Saturday, October 3, 2009

VMWare Notes

I've been using VMWare Server 1 & 2 for quite some time now. I've toyed around with ESXi (and am getting ready to move a clients full server base over to an ESXi system in the next couple weeks).

This post is mostly to talk about what I've just recently done in VMWare Server 2.0 though. I wanted to write down some settings that I'll hopefully use in the future (and 'upgrade' other clients to if need be), and note some concepts/scripts I used for backups of the virtual machines.

I picked up a couple T100's for my church, and before I realized that the boxes had internal USB connectors (hopefully ideal for ESXi booting in the future??), I went with my normal CentOS5 x64 base install. I generally prefer it for manageability's sake. Of course, most of that additional manageability goes out the window when the client (my church in this case) only has one public IP. I still planned on doing some weirdness in this setup, so having that full base would help make that happen.

Of course, the CentOS host ends up being cheaper, 'cause you don't have to have a hardware raid solution. I software RAID1 two partitions -- one for /boot, and one for LVM (containing swap, root, and some free space (which I forgot this time around.... DOH!)).

I've got an 'ovf' of IPCop that I put together for quick deployment of a Pro IT approved VM firewall that I put on one of the boxes. The other box was going to 'replace' their existing server. VMWare Converter's been doing a nice job lately for me, so it was a quick an painless P2V last night / this morning.

I ordered each box with an extra NIC (one needed it since it was host to the IPCop vm) so that they'd be the same. My thought was that if I could get a backup of each VM to the other host's drive on a periodic basis, I could have stupid-short down times in case of a hardware failure.
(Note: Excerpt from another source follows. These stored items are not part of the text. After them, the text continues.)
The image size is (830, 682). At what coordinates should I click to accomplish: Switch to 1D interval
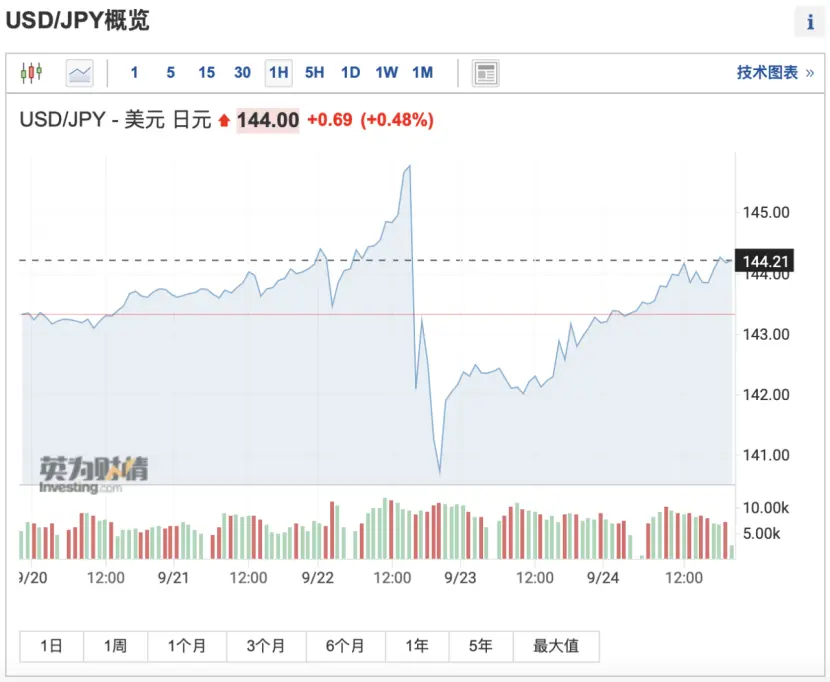[x=350, y=73]
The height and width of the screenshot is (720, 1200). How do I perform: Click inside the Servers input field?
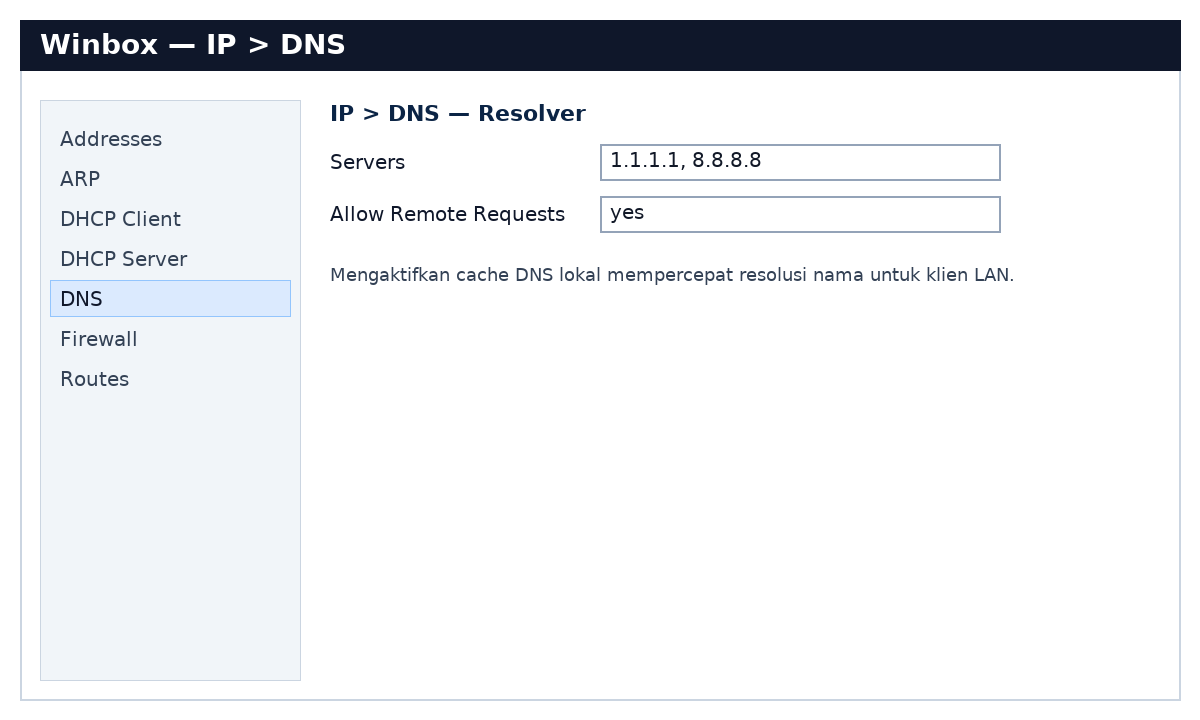pyautogui.click(x=800, y=162)
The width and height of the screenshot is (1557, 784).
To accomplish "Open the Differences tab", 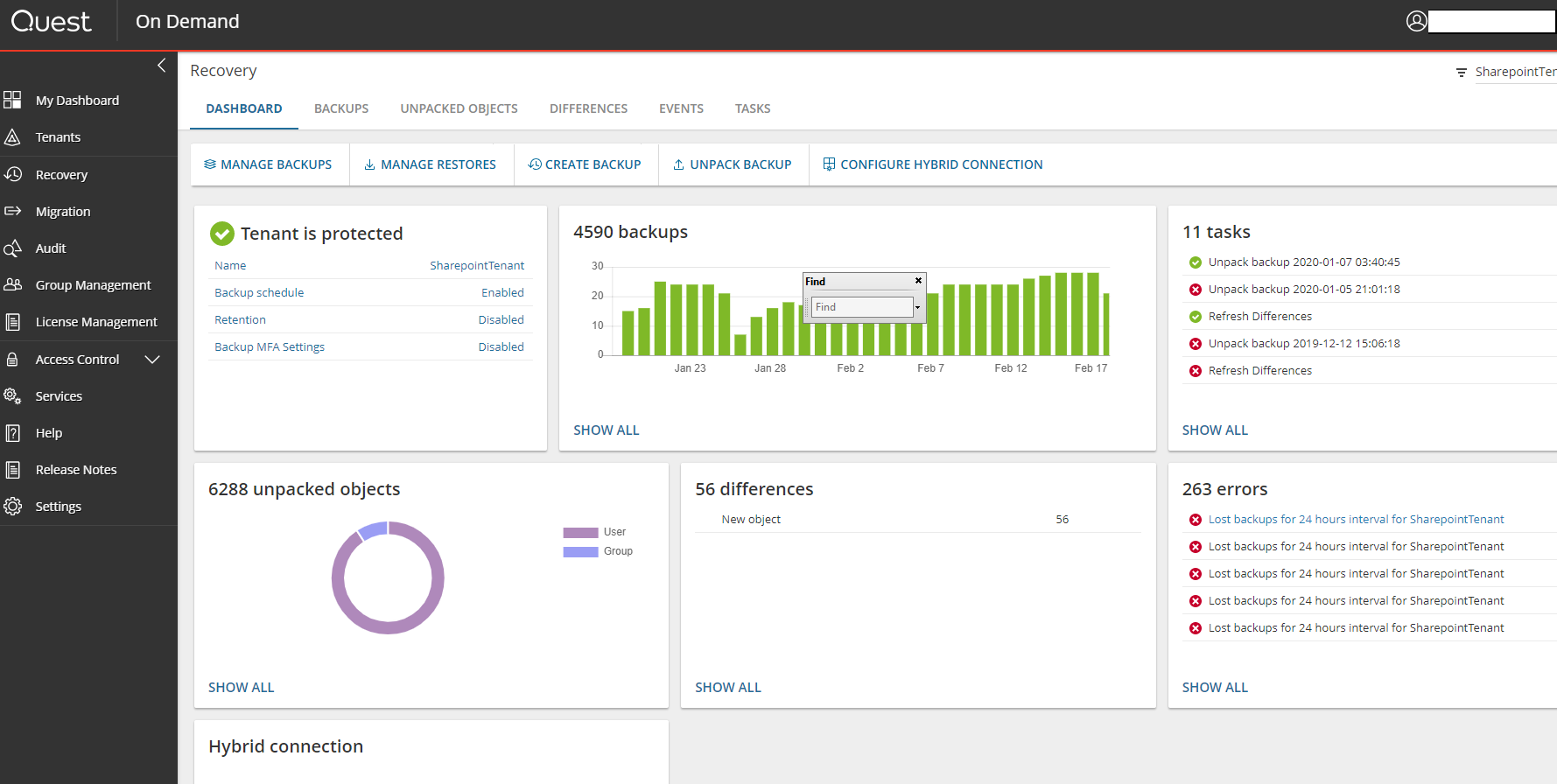I will tap(588, 108).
Boot up the copied vm on the still running hardware, and either rsync changes (slap one of the drives from the failed system on the still working system via USB) or restore from backup to get 'em up and going, still in RAID. I wonder if one day I should look into DRBD for this "two identical box" scenario....

Anyway -- the concept I tested and mostly verified was to create a snapshot, rsync the original vmdk's (a snapshot creates a bunch of new small vmdk's to hold the differences), and remove the snapshot. I say "mostly" because a regular rsync hosed IPCop. 'Er -- I had a test P2V on vm2, tried to rsync it to vm1 (hosting IPCop), and IPCop ... stopped responding. I could ping it, and I could start to ssh to it, but it'd time out.... When I got on site, I couldn't open the console to it... Very odd. I _think_ it had to do with memory tweaks that I hadn't implemented...
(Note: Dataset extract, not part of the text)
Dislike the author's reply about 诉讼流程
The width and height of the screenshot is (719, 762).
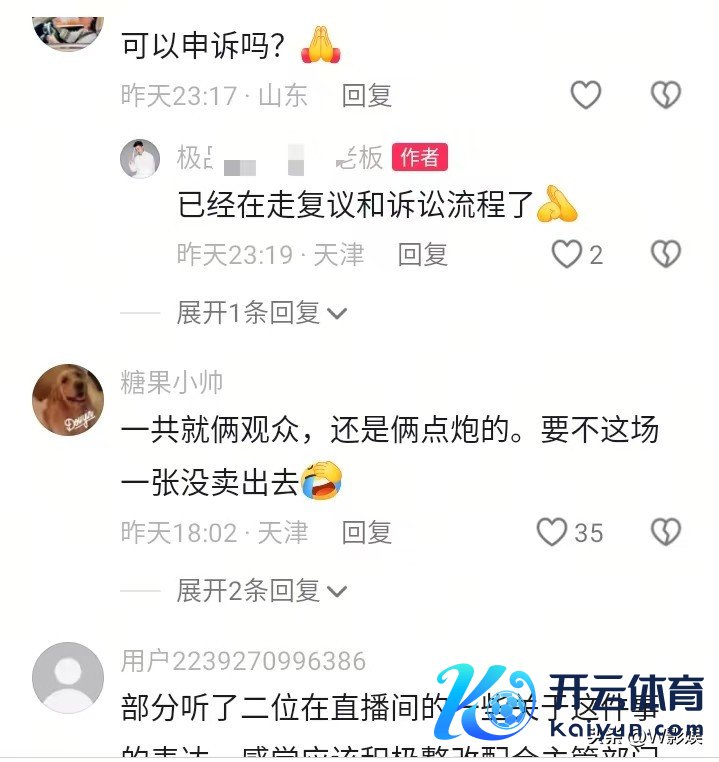[666, 254]
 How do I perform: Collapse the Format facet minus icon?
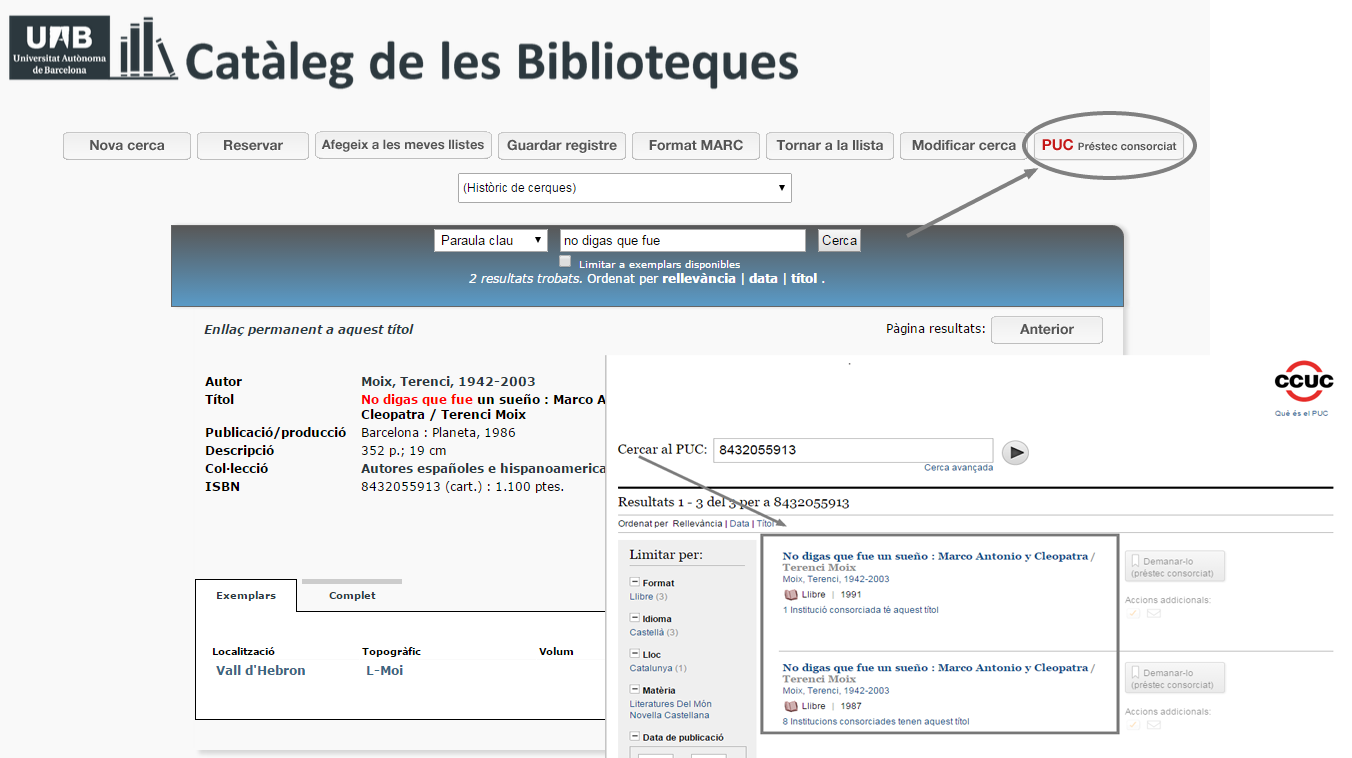pyautogui.click(x=635, y=582)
I think it had to do with memory because you could watch 'top' on vm1 (rsync initiated from vm2) and see memory usage climb... At the time of the test, I _did_ have vmware's 'tmpDirectory' config variable pointing to '/dev/shm', but '/dev/shm' was only 3.75GB in size, compared to the 4GB of memory in the system... And the IPCop VM was only using 264MB of '/dev/shm'.... I dunno... Anyway -- it was rsync doing it's normal 'delta' differences between these 2GB files. The 'fix' was to add the '-W' switch to rsync to tell it, "hey -- if there's a difference in the file size/mod time, don't waste your effort trying to find out where in the file the change is -- just transfer the whole file!" I tested both ways, and though the 'delta' based ended up being quicker, it killed IPCop, so it wasn't a viable solution ;)

I've since made some more memory tweaks... Of course, I don't fully understand the 'tweaks' that I implemented, nor have I re-tested the delta based rsync.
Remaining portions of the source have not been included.